House Armed Services chairman demands transparency on border troops
The chairman of the House Armed Services Committee is asking acting Defense Secretary Patrick Shanahan for transparency on the Pentagon’s plans to send additional active duty troops to the U.S.-Mexican border.
In a letter sent Thursday, Rep. Adam Smith (D-Wash.) said he was “deeply troubled” by the responses given by Defense Department officials during a House Armed Services Committee hearing on Tuesday. During that hearing, Democrat lawmakers pressed the officials on why active-duty troops were deployed to the southern border and continue to be.
“Significant information, such as increases in active duty personnel, was not shared by Undersecretary of Defense for Policy, John Rood, when testifying about Department of Defense support to the Department of Homeland Security (DHS) at the southern border,” Smith writes.
“At best this was an error in judgement, at worst this was knowingly withholding information from this committee as it performs its oversight responsibility.”

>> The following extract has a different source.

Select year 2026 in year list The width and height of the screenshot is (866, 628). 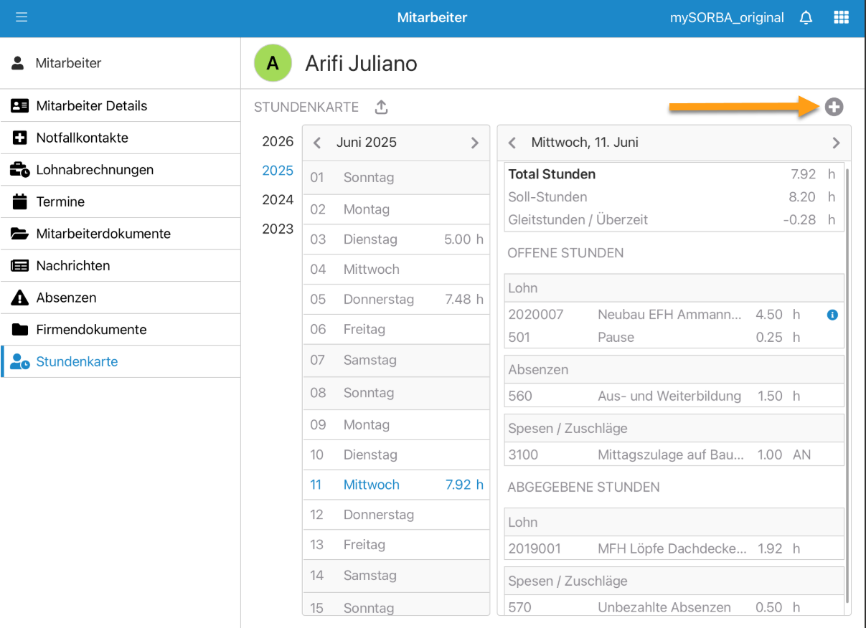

Smith also said Rood failed to “reference an increase of active duty military personnel, nor offer personnel numbers or estimates to support that mission.”
The same day as the hearing, Shanahan told reporters at the Pentagon that the military will send “a few thousand” more troops to the southern border as part of its role in supporting DHS in its recent request for an extension of DoD’s mission at the border.
Asked how many people the Pentagon will send, he replied: “Several thousand. I’ll kind of leave it at that.”
Smith writes that it is “disappointing and disconcerting that Undersecretary Rood, when asked comparable questions could not or would not share similar information with the committee.”
President Trump in October 2018 ordered active duty troops to be deployed to the border – shortly ahead of the midterm elections – claiming that a caravan of asylum seekers traveling north from Central America was a risk to national security.
Troop numbers peaked at 5,900 during the mission, which was originally supposed to end Dec. 15, but has since been extended twice, first to Jan. 31 and now to Sept. 30. The deployment is unusual as National Guard troops historically take on such a mission.
There are about 2,350 active-duty troops currently at the border, and the mission will cost $132 million by the end of the month, director of operations for the Joint Staff Vice Adm. Michael Gilday said Tuesday at the hearing.
The troops have been supporting DHS by installing concertina wire and providing logistics, medical assistance and surveillance.
“The number one thing that the House Armed Services Committee wants from the Defense Department this Congress is transparency. We did not get full transparency during this week’s hearing about DOD support to the southern border,” Smith said in a statement accompanying the letter.
Smith added that he has followed up on the hearing with a phone call to Shanahan, who has provided more details on the increase.
“I appreciate his willingness to discuss it with me, but a phone call is not a substitute for transparency before Congress and public candor,” Smith said.